Funny.
But NOT as funny as THIS thing. Leave it to the Japanese - those wonderful people who take EVERYTHING to the extreme - to come up with something like this. Now a single person doesn't just have to pretend waking up to someone... but can pretend SLEEPING with them too!
The Boyfriend's Arm Pillow! From Kameo Corporation, nestled away somewhere in Fukuoka Prefecture in the southern stretch of the Land of the Rising Sun. For $106 American a girl can have a contoured pillow with artificial man's arm (complete with pajama sleeve) to wrap around her as she sleeps. The Courier-Mail has an article about this lil' gimmick and the people that have come to appreciate it...
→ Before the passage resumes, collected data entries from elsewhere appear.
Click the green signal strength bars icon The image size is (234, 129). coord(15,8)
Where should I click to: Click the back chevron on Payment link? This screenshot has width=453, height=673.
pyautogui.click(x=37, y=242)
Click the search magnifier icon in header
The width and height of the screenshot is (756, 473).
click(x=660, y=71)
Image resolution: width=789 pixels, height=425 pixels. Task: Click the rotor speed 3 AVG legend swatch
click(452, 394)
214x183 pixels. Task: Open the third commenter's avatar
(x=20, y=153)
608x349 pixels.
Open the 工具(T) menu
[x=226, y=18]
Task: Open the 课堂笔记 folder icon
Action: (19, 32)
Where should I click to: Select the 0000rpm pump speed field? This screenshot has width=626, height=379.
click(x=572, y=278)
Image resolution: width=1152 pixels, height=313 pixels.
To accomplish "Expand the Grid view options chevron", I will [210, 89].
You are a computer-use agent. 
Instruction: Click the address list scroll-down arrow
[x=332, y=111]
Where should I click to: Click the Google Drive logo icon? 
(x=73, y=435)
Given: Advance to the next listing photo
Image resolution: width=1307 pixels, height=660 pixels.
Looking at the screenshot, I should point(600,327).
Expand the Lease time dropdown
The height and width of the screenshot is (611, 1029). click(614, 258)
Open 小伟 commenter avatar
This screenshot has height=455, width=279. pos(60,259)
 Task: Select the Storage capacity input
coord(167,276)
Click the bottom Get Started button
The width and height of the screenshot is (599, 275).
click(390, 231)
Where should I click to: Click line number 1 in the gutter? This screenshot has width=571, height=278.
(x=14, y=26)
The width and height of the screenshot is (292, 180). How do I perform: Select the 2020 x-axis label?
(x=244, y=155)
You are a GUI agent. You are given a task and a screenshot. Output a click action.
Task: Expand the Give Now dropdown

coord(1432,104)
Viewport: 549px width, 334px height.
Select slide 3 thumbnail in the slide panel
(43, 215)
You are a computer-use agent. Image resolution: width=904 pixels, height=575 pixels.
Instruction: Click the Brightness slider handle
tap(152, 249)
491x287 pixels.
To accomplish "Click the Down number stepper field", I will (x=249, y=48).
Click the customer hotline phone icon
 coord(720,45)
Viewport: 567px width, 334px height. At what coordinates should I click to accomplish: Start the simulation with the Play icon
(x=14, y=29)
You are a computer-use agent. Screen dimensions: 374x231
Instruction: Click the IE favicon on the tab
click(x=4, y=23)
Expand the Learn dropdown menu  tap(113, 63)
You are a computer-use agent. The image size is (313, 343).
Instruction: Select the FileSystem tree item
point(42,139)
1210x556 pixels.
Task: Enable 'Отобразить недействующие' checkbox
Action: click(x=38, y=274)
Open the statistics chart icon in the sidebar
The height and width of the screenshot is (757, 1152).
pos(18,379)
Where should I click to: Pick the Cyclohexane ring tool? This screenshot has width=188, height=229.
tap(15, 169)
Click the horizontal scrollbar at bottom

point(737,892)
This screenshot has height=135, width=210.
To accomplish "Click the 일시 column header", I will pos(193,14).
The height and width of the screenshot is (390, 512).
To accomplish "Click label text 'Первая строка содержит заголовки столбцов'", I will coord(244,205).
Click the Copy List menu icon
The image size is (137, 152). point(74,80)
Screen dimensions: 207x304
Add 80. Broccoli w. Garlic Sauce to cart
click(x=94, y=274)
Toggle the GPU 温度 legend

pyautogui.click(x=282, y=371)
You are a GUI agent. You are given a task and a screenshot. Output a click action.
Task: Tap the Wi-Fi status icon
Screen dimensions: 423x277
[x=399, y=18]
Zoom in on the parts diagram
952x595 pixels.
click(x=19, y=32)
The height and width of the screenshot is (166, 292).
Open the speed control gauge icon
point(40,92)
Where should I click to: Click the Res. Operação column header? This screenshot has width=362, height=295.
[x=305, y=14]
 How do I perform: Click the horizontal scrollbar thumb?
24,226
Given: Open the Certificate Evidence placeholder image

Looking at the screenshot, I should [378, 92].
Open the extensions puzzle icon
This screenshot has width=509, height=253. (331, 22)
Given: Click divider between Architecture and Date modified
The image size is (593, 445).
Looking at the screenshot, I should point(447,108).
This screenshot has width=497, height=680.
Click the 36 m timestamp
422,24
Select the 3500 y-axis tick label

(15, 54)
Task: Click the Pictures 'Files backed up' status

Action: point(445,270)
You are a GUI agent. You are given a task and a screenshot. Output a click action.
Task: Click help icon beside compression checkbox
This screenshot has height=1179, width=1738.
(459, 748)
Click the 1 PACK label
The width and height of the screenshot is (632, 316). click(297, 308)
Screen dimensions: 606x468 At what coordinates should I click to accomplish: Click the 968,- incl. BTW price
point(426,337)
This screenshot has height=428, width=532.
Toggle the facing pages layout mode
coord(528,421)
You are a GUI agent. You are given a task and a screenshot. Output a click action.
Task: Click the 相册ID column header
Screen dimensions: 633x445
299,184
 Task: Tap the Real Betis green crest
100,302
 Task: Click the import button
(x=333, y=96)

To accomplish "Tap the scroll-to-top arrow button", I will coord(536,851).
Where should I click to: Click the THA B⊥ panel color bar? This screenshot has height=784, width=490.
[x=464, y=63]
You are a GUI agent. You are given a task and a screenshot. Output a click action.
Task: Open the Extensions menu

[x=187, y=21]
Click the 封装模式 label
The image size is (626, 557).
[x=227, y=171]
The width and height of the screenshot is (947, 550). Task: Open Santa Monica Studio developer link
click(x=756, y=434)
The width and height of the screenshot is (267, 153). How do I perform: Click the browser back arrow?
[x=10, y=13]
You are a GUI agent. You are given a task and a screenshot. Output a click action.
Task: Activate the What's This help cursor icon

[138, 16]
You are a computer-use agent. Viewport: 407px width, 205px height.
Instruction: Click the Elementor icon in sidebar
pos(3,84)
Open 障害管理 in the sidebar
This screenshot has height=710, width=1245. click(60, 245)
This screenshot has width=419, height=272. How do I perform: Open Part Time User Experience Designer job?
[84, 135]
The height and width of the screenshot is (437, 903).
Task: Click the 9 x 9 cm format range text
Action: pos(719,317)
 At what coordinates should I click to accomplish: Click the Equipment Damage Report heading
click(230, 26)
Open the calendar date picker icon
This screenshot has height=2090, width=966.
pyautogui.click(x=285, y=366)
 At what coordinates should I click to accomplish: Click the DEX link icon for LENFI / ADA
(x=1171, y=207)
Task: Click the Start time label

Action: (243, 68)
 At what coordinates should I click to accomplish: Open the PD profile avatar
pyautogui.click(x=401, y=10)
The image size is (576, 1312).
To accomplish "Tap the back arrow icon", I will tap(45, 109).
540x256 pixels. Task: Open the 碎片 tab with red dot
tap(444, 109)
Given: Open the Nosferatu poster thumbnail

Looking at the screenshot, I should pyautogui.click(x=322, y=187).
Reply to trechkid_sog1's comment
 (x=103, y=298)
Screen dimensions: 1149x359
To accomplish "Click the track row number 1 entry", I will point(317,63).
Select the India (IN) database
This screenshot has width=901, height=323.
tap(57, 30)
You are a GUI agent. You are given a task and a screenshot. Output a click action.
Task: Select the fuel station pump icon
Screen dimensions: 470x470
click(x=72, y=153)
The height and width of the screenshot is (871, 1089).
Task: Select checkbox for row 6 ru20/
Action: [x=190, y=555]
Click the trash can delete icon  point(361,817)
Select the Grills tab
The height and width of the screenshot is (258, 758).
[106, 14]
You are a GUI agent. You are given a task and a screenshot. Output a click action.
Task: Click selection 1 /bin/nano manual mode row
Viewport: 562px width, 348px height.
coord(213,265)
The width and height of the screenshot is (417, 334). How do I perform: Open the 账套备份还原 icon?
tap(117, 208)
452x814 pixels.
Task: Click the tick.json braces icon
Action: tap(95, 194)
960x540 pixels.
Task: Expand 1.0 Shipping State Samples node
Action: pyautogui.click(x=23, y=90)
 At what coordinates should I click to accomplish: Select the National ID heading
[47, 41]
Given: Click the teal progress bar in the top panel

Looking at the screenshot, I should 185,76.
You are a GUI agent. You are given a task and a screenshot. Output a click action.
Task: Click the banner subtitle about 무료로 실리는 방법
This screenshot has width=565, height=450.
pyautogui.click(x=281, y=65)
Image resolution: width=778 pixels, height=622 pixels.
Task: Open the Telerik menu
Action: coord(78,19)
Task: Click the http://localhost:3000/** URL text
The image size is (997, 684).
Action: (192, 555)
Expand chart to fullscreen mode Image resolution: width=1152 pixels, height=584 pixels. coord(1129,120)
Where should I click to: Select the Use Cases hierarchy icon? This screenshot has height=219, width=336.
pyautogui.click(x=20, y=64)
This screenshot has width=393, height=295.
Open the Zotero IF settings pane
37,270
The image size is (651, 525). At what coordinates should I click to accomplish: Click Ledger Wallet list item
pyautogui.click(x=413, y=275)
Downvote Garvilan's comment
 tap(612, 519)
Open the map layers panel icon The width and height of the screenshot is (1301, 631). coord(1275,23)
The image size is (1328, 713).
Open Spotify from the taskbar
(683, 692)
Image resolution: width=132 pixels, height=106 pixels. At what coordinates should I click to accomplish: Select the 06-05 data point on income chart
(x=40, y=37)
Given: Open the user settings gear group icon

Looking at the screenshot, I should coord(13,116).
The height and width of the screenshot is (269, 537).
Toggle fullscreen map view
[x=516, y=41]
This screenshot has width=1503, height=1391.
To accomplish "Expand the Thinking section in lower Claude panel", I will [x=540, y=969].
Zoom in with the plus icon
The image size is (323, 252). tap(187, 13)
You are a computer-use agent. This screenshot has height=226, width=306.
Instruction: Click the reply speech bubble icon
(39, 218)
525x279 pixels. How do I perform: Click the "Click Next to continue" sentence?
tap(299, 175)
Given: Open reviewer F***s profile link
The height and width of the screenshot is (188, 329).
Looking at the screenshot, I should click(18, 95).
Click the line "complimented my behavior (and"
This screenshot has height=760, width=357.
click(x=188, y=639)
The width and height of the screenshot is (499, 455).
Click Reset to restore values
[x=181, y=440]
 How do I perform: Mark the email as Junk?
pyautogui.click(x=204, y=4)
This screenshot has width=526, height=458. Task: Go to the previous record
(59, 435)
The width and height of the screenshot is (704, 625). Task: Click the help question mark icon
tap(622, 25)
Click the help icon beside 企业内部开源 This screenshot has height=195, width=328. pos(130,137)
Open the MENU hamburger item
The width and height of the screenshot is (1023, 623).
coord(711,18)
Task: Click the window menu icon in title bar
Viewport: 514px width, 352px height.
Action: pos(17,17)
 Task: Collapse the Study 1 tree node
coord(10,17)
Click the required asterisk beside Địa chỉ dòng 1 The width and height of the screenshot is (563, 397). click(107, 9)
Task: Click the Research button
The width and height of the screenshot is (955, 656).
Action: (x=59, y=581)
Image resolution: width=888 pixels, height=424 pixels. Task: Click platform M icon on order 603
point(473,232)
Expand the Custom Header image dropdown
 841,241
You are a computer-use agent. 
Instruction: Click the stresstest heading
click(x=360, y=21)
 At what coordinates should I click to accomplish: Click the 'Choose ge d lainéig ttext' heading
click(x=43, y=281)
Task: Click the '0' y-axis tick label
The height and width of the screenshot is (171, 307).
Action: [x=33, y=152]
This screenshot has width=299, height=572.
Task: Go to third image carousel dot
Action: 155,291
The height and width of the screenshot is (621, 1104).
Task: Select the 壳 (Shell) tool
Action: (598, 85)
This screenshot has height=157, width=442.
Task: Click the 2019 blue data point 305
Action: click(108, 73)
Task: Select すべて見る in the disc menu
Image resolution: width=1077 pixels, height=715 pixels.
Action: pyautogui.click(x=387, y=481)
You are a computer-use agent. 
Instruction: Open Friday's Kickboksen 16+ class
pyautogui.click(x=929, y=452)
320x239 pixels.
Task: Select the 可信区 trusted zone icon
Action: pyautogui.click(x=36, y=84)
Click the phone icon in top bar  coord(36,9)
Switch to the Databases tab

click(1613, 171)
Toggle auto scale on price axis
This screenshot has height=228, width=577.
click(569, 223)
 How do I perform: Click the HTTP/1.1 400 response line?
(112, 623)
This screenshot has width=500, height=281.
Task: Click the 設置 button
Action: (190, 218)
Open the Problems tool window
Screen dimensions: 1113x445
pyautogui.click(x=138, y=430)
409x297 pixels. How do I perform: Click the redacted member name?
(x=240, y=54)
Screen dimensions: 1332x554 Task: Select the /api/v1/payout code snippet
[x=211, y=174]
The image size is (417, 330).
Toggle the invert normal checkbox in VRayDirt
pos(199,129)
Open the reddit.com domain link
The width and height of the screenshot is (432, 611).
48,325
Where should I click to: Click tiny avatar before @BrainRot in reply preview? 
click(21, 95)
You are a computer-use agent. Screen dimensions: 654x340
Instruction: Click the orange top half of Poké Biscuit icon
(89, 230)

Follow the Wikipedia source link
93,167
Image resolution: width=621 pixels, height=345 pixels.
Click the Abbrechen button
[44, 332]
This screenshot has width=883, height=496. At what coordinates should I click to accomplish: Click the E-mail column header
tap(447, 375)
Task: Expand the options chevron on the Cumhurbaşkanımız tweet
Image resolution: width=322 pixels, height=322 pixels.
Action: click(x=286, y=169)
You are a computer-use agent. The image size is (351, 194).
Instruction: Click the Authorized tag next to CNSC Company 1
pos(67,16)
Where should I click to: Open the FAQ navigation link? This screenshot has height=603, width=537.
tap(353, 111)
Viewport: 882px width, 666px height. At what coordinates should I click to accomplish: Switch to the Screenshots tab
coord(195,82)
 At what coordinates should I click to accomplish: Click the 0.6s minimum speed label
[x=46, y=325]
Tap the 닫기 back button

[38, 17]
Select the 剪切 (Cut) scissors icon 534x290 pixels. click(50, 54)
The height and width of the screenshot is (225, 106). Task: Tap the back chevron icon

For Ms Suzuki, who is estranged from her husband, the pillow has definite advantages: It doesn't squirm or thrash in the night, and you know it'll be there in the morning.
"It keeps holding me all the way through," she said in her home outside of Tokyo. "I think this is great because this does not betray me."
Slam here for the rest of the story. A hundred-plus bucks for a pillow with an arm.. unbelievable. Then again, what else could we expect from a people who regularly spend two hundred bucks to devour narrow slices of a deadly neurotoxic pufferfish? Crazy I tells ya... which may explain why I want to visit there someday :-)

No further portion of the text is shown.